The next thing you need to know is that the city is divided into roughly concentric rings, called zones. Zone 1 starts in the CBD, and successive zones spread out from there. Fares are calculated based on the number of zones you travel through. Travel within a single zone costs $3.35 (Dec 2014). But one of the coolest things to know is that with a single ticket, you can transfer between any number of buses, trains, ferries and trams in a two hour window (within the zones your ticket is for) so long as you remain within that zone. This means that you can hop on (and off) as many buses you please, transfer to a train, or a ferry, and basically travel on the public transport system for a full two hours for the price of a single ticket. How cool is that? So don't throw your paper ticket away when you get on the bus you may need it again. For example, I often catch the bus from the West End into the city, do my shopping/browsing/have lunch etc, and catch the bus back all for $3.35 so long as I return within the 2 hours. Easy as
MyTransLink app And if all this wasn't enough, you can download the free MyTranslink app for either iPhone or Android devices, and have a wealth of timetabling, special offers, alerts and your customized favorite routes. Just search for myTranslink app at either the App Store or Google Play.
So that's buses. But don't forget the ferries. These offer a completely different experience. They are nowhere near as frequent and the journey will take much longer but there's nothing to beat standing on the deck of a CityCat as it glides smoothly along the Brisbane river bordered by the city skyline. If you're not in a hurry you HAVE to try either the CityCat or one of the smaller old-world ferries which ply the river. A night trip is even better. Why not use the ferry to take you to a performance at the Powerhouse complex? There's nothing quite like it. And don't forget, your goCard (or paper ticket) will work on all ferries. Hold on to that ticket
The CityHopper service
All journeys on the old-world cityHopper ferries are free. Yep absolutely no charge. Just hop on, and hop off at will.
Trains Given that trains can travel only on the rail lines, and that many destinations are not close to these rail lines, a surprisingly large number of people use the train service. This is because they can catch a bus to the station, transfer to the train and (if necessary) transfer to another bus (or ferry) as required all on a single ticket. Trains are great for longer distances. For example, I have a number of friends who train in from Caboolture which is a choking journey in on the motorway, and which is poorly serviced by buses. They arrive in the city fresh and stress-free. Same for friends who commute from the Gold Coast. The train is the ONLY way to go.
The AirTrain (www.airtrain.com.au) This is a dedicated train link from the Airport to either Brisbane City, its suburbs or the Gold Coast. A one-way trip from the city costs $17 ($15.30 if booked online) with children under 14 years free.

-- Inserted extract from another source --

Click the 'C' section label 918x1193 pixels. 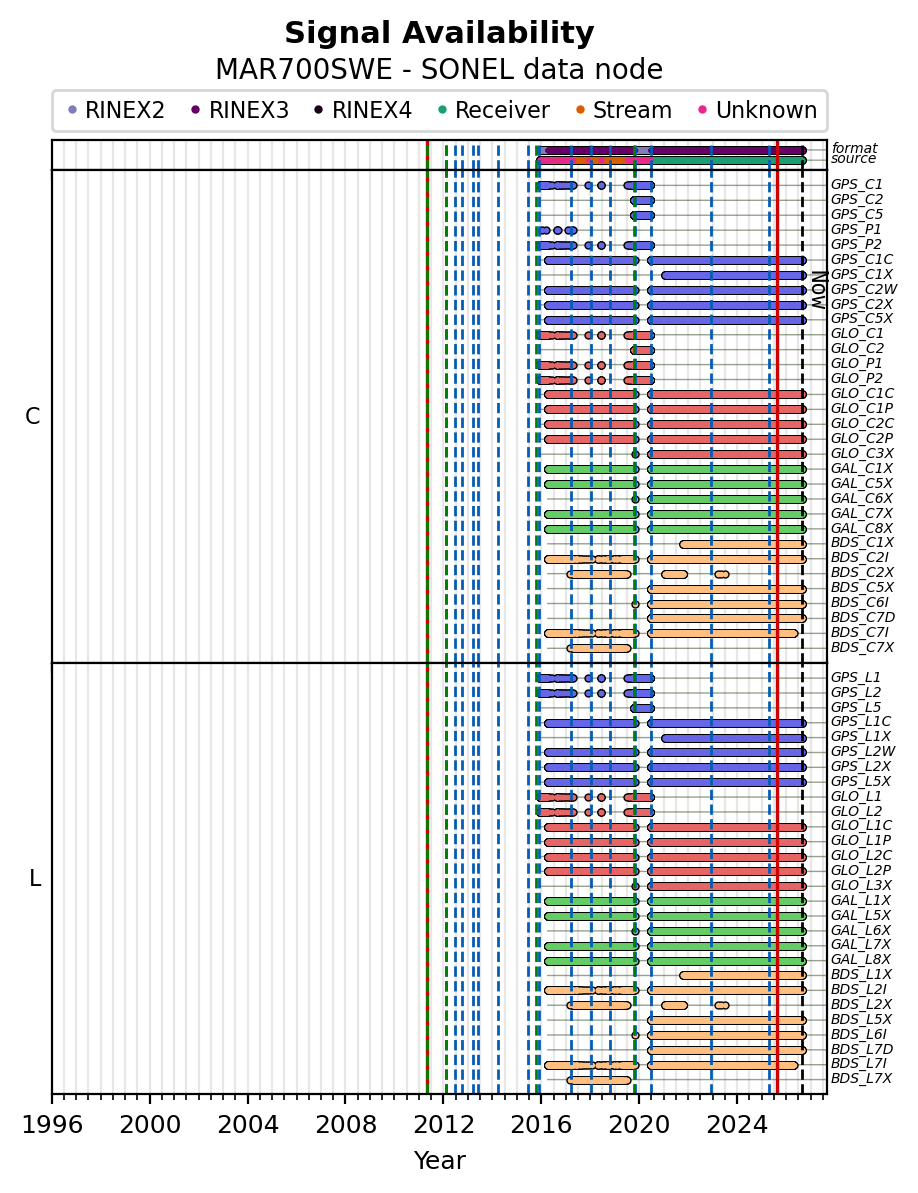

You can't miss the CityCycle bikes they are on every second street corner both in the city and the inner city suburbs. There are over 150 stations, but for a number of reasons, this European style bike rental hasn't really taken off in Brisbane. Perhaps it is because in Queensland we need to wear helmets when riding a bike (and who keeps one handy all the time?). Perhaps it's because journeys need to be under 30 minutes duration (or penalties apply). Or perhaps it's because although your goCard works at the CityCycle stations, you have to additionally register with CityCycle first. All a bit messy.
Green Cabs provide a clean, green, carbon free transport service for inner city Brisbane. Their service is also fun to use, efficient and affordable. You will be surprised at how quickly they can get you there. Mostly Green Cabs travel routes between West End and Fortitude Valley and along the Brisbane River. During the day our cabs are usually based at South Bank at the Wheel of Brisbane. At night, you will find Green Cabs at South Bank and throughout the city centre. Trips start from $5 per person. And best of all its great fun.